The methods described in this specification are particularly useful in preventing dewetting with suspensions that change their hydrophobicity during deposition (e.g. suspension of a monomer that polymerizes during deposition). Additionally, the methods described in this specification are particularly useful in prevent dewetting when the polymeric layer that is being deposited is a nanoparticle/polymer composite. In such situations the nanoparticle is a component of the resulting layer anyway and the dewetting can be prevented by altering the order in which the nanoparticle is added.

For example, metacapacitors are solid-state ceramic nanoparticle/polymer composites with multiple layers designed for integration with power conversion electronics. Attempts were made to produce metacapacitors using additively printed dielectric composite layers that were suspensions of the polymer and nanoparticle. When the nanoparticle was co-suspended with the polymer (see Example 2), substantial dewetting occurred and the desired metacapacitor was not produced. When the nanoparticle was first pre-deposited and the polymer layer was subsequently deposited on the nanoparticle layer, the desired metacapacitor was produced. Multi-layered capacitors could be produced by pre-depositing a layer of nanoparticles atop the substrate prior to polymer deposition of each individual layer.

Example 1—Comparative Example—No Nanoparticle

Furfuryl alcohol, a monomer in liquid form, was applied to an aluminum surface such that a uniform film of furfuryl alcohol approximately 100 nm thick remained on the surface. After heat above about 80 C to dry and polymerize the furfuryl alcohol, the material (now a polymer) had visibly undergone dewetting and had accumulated at the periphery of the aluminum surface leaving sections of the aluminum surface bare.

Example 2—Comparative Example—nanoparticle Co-Suspended

0.225 mL of furfuryl alcohol monomer was mixed with 1.0 mL of ethanol, along with 9 mg of barium strontium titanate nanoparticles. The suspension was applied to an aluminum surface and dried to drive off the ethanol.
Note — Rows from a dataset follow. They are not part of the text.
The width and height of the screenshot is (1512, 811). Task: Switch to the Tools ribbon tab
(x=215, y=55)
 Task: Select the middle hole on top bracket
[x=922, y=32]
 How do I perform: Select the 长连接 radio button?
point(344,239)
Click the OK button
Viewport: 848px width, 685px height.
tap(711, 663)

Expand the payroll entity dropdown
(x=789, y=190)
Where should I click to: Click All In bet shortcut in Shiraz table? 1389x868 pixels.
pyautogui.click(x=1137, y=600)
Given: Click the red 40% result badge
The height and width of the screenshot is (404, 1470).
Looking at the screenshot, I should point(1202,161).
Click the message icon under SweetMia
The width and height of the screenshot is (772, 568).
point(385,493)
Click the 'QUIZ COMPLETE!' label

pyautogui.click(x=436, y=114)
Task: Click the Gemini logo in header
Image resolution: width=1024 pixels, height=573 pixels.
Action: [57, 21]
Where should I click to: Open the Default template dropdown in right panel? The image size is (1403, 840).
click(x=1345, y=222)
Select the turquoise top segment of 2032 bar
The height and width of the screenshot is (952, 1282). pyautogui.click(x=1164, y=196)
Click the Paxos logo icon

It was then heated above about 80 C to polymerize the furfuryl alcohol such that a film of approximately 1 micron of polymer and nanoparticles remained on the surface. After this treatment, the polymer-nanoparticle composite had visibly undergone dewetting and had accumulated at the periphery of the aluminum surface leaving sections of the aluminum surface bare.

Example 3—Nanoparticle Pre-Deposited

A solution comprising barium strontium titanate nanoparticles and ethanol at a concentration of 20 mg of nanoparticles per 1 mL of ethanol was applied to an aluminum surface and dried in air such that the ethanol evaporated and the resulting nanoparticle film was approximately 50 nm thick. Furfuryl alcohol monomer was then applied to this surface on top of the nanoparticle film and heated to above 80 C to polymerize the monomer. After this deposition and treatment, no dewetting or film reconfiguration was observed and the aluminum surface remained covered.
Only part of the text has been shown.